Rule Selection#
Functions#
extract_feature_names_from_rule#
- iguanas.rule_selection.extract_feature_names_from_rule(rule: str) list[str][source]#
Extract column names from a rule string with X[“column_name”] patterns.
- Parameters:
rule (str) – Rule string containing X[“column_name”] patterns.
- Returns:
List of unique column names extracted from the rule, in order of appearance.
- Return type:
list[str]
Examples
>>> rule = '(X["a"] >= 419) & (X["b"] < 1.0)' >>> extract_feature_names_from_rule(rule) ['a', 'b']
filter_rules_by_feature_overlap#
- iguanas.rule_selection.filter_rules_by_feature_overlap(R: polars.DataFrame, importance: dict[str, float], min_difference: Annotated[int, annotated_types.Gt(gt=0)] = 1, rule_column: str = 'rule') polars.DataFrame[source]#
Filter out rules that are too similar based on column usage, keeping the most important.

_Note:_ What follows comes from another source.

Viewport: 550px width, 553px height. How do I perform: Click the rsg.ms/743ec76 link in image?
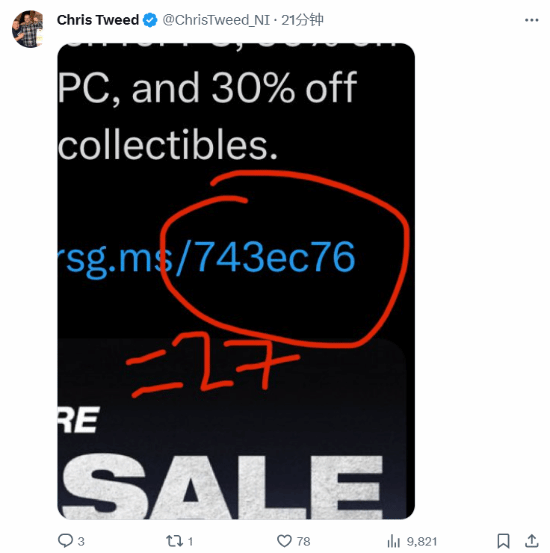[206, 258]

Uses a greedy algorithm that processes rules sequentially. Note that this can result in keeping rules that are transitively similar (A similar to B, B filtered out, C similar to B but not to A, both A and C kept).
Rules with identical column sets are always considered similar regardless of min_difference value (max one-sided difference = 0).
- Parameters:
R (pl.DataFrame) – DataFrame with a column containing rule strings (X[“column_name”] patterns).
importance (dict) – Dictionary mapping rule strings to their importance values. Keys: rule strings matching those in R[rule_column] Values: importance values for each rule (missing rules default to 0.0)
min_difference (PositiveInt, default=1) – Minimum number of different columns required between two rules. If two rules differ by fewer than this many columns, only the one with highest importance is kept. Must be >= 1.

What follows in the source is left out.